How Economics Went From Theory to Data

Data Geeks Are Taking Over Economics

Most of What You Learned in Econ 101 Is Wrong


Theory’s dominance peaked in 19831x-114

From 1960s to 1980s, the majority of the articles published in the field’s most influential journals [1], were works of theory.


Reasons for the shift:

  1. personal computers became commonplace
    crunching data became much easier, which impulsed the biggest shift toward empirical work which benefits from a huge stock of untested theories
  2. the subsequent rise of the Internet and digitization
    a huge new array of data to crunch
  3. the grand models — particularly the macroeconomic ones — didn’t explain the world very well
    Economic theory may have become so abstruse even for editors


Session title from nowadays: “Data Gold! Exploiting the Rich Research Potential of Lifetime Administrative Earnings Data Linked to the Census Bureau’s Household SIPP Survey.” / Or study linked data from the European Patent Office, the Finnish statistical agency and the Finnish military to research “whether people with high IQs invented more things and made more money than others”


The data can’t tell us everything

  • Economics in the U.S. had an earlier empirical heyday in the 1920s and 1930, but flummoxed by the Great Depression.


Econ 101 theories are found wrong now,

as the core of economics theory is based on individual optimization.

For example:


In the last two decades, empirical economists have looked at a large number of minimum wage hikes, and concluded that in most cases, the immediate effect on employment is very small.In reality, employment probably depends on a lot more than just today’s wage level.[2]


Recent empirical studies have shown that rather than negative effect, occasionally, welfare programs even make people work more. [3]

  1. For professional theorists, empirical failures simply mean more work to do.
    Many labor economists are now working on complex theories that model the process of employees looking for work and employers looking for people to hire.
  2. But for Econ 101 classes, leaving economic majors thinking that the theories they learned are mostly correct isn’t good.

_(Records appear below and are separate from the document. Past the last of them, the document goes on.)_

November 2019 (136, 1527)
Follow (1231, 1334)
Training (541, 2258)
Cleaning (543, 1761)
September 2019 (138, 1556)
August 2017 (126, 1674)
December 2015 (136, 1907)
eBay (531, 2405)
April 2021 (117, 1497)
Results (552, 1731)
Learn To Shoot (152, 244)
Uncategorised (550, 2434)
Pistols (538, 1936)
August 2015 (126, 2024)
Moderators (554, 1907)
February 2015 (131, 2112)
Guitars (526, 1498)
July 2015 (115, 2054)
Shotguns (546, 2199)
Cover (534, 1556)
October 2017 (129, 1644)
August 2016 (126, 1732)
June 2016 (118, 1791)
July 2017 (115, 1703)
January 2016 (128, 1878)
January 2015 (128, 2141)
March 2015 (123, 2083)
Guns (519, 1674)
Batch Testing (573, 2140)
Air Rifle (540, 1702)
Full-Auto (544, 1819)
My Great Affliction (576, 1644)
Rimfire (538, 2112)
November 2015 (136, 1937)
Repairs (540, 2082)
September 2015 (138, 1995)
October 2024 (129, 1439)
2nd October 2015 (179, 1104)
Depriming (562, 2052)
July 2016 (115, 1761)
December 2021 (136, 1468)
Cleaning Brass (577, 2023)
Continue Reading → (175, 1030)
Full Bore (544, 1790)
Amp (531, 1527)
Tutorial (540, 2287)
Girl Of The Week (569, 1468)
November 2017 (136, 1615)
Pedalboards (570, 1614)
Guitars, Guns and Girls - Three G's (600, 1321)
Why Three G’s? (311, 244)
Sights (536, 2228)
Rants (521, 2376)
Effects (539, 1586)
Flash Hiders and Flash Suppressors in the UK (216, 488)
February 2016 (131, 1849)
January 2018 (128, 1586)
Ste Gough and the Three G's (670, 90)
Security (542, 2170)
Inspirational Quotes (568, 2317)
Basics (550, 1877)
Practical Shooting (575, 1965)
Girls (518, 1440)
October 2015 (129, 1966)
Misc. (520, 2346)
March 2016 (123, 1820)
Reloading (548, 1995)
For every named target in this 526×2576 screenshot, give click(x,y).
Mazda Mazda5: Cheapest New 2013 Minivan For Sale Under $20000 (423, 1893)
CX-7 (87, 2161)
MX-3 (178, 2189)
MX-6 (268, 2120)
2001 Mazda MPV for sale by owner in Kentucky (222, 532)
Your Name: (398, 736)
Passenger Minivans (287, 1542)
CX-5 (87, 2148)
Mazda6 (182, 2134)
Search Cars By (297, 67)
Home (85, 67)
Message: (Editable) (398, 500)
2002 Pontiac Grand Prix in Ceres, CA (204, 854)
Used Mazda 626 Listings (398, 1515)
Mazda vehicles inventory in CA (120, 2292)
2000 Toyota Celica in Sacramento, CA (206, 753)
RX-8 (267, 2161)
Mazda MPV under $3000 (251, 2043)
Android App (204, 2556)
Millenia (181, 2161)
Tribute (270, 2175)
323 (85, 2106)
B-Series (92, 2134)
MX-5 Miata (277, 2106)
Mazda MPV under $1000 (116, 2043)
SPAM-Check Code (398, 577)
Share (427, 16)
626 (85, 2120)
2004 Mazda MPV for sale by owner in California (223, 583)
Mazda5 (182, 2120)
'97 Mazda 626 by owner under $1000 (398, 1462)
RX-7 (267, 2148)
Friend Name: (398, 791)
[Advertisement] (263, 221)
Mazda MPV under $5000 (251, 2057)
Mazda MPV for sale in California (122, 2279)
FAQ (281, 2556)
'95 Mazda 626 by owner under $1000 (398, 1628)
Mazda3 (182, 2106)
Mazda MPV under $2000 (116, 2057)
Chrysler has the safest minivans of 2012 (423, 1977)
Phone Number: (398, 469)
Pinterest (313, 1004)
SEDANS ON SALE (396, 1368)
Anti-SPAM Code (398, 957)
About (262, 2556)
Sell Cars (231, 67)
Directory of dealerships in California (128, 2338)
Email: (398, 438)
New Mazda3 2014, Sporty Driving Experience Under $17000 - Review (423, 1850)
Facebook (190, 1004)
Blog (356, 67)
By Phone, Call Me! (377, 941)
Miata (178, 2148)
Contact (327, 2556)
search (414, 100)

(As I once discussed, complicated model along with mathematical skill won’t make economics more convincible as they are not working on solid objects from which one can grab some basic laws)


A new way of empirical economics

Instead of a complicated model about optimization and utility functions to compare model to data (structural estimation),

  • a so-called natural experiment [4] just look for a case where some kind of random change in the economy
    E.g. you could study a random influx of refugees to answer the question of how immigration affects local labor markets. You don’t need a complicated theory of how workers and companies behave — all you need is a simple linear model of how X affects Y.


(It increased, but is still minority. Contrary to Noah Smith’s expectation, I doubt the future of this method as economists need sophisticated math to appeal their value. And  this method is actually close to the way of economic historian, whom have been long contempt by the mainstreams.)



American Economic Review, Journal of Political Economy and Quarterly Review of Economics


Theory tells us that minimum wage policies should have a harmful impact on employment.Basic supply and demand analysis says that in a free market, wages adjust so that everyone who wants a job has a job. If you set a price floor, a bunch of low-wage workers would be put out of a job as their productivity is lower than that price floor.

The problem is that employment also depends on predictions of future wages, on long-standing employment relationships and on a host of other things too complicated to fit into the tidy little world of Econ 101.


Theory assumes welfare gives people an incentive not to work. If you subsidize leisure, simple theory says you will get more of it.


This approach are promoted by economists Joshua Angrist and Jörn-Steffen Pischke. Also called quasi-experimental methods — the “credibility revolution.” And their book about the subject is titled “Mostly Harmless Econometrics.”